Buck Owens singles chronology
| "Sam's Place" (1967) | "Your Tender Loving Care" (1967) | "It Takes People Like You (To Make People Like Me)" (1967) |

= Your Tender Loving Care (song) =

"Your Tender Loving Care" is the title track from Buck Owens' 1967 album. The single was number one country hit spending one week at the top and a total of fourteen weeks on the chart.

==Record setter==
When "Your Tender Loving Care" reached No. 1, it established a new record for most No. 1 songs in as many single releases with 15. Owens' streak had started in June 1963 with "Act Naturally," and the next 13 singles he released all had their A-sides reach the No. 1 position on the Hot Country Singles chart; included in that streak was one B-side, "Together Again," the flip side of "My Heart Skips a Beat."

While several of Owens' other singles during that span had B-sides charted on their own but failed to reach No. 1, and there was also a Christmas single in the streak, Billboard chart statistician Joel Whitburn has disregarded all non-No. 1 duets, B-side releases that chart on their own and Christmas releases in determining No. 1 streaks, meaning that Owens had a 15-No. 1 streak. It was the first lengthy streak of No. 1 single releases; due to various factors, artists beforehand rarely had more than three or four No. 1 songs in as many single releases on the country charts.
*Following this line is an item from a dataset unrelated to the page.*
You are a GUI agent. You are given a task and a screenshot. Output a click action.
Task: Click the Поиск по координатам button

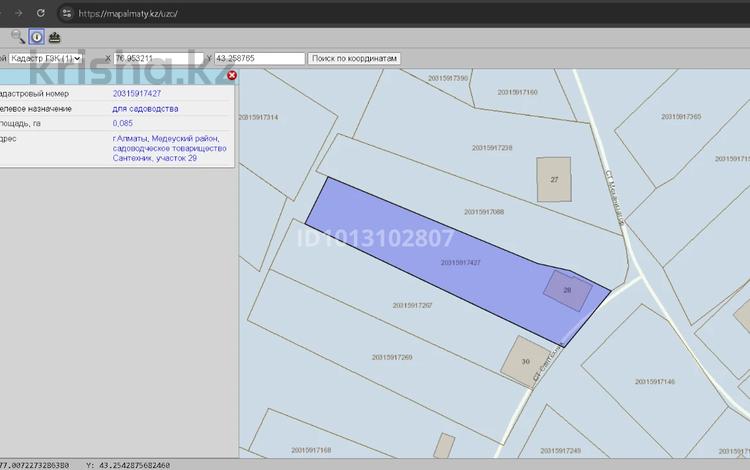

Owens' chart-topping streak was snapped in January 1968 when Owens' next single, "It Takes People Like You (To Make People Like Me)," peaked at No. 2, held out by "For Loving You" by Bill Anderson and Jan Howard, and "Sing Me Back Home" by Merle Haggard. He went on to score another No. 1 with the next song, "How Long Will My Baby Be Gone," and have five more No. 1 hits in his career.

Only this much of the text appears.